Everything he said reflected a man in torment yet, if this was a test, an interrogation disguised as a table conversation over breakfast, maybe Kerrick was passing Mave’s. Ugly was the deceptive truth of the vampire. Dangerously beautiful creatures in their own way, but one need little to imagine what lurked beneath the surface.

Eyes. The word was stuck in her mind as he mentioned theirs. They had exchanged more than one look last night. Upon the sheets slick with sweat, as fingers curved over eyebrows, over her curved figure and his muscular structure, when Mave had gasped and made Kerrick look into her eyes as they both arrived on their island at the same time.

Was there truth in his eyes now? If this elf had given this vampire the first time in a long time, a moment of feeling greater than, of being higher, was that enough for her? A number of questions, a lesser number of answers.

Amid this mystery, within this hidden dimension between a man and a woman, morning shine crept into their chamber, slivers of warmth like fingers on skin, soothing as hot coffee, whispering rumors of silent seas and violent storms, but the future was hers.

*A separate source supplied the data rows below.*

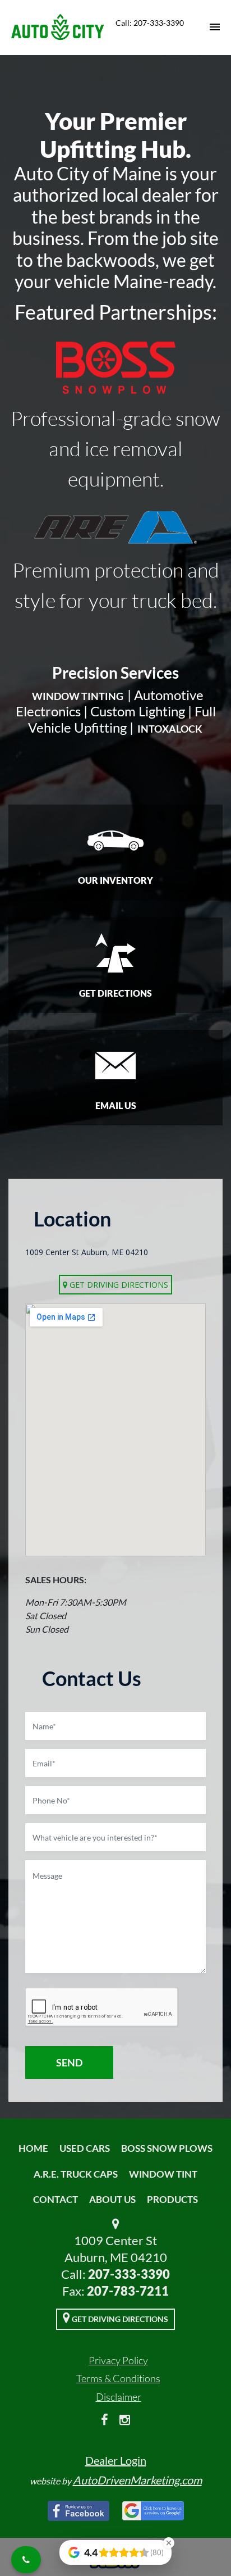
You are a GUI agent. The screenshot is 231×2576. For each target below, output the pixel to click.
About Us (112, 2199)
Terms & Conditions (118, 2378)
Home (33, 2148)
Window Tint (163, 2174)
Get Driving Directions (117, 1284)
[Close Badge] (168, 2542)
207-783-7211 (128, 2290)
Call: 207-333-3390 (150, 23)
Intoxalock (169, 729)
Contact (55, 2199)
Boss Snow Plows (166, 2148)
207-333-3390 (129, 2274)
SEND (69, 2062)
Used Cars (84, 2148)
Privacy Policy (118, 2360)
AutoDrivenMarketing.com (137, 2480)
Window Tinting (77, 696)
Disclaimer (118, 2397)
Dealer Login (115, 2460)
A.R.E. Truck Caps (76, 2174)
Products (172, 2199)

“Kerrick…” Mave addressed him simply, no grin on her lips, almost expressionless, a lone finger grazing the rim of her cup as if it may sing but it didn’t. “What happened between us…” She paused to look up from her cup into his eyes, into each one, daring those cold seas to defy her fires like a dream before reality.

Was a mistake. Wasn’t a mistake. Was intended. I meant it. Sharing a dance, sharing a bed, and the bliss that came with.

Yet she said none of this from her head. Instead, Mave simply stared at Kerrick another moment, at a loss for thought, for words, before she rose from her seat. Never taking her eyes off of him, the elf paced over beside the vampire and took his shoulder into her grip.

Other shoulder, other hand, as she swung a leg over his seat to straddle him, wrapping her arms around his neck, leaning her lips into his. She knew he wouldn’t resist but, if he tried to speak, she would promptly shut him up with her tongue.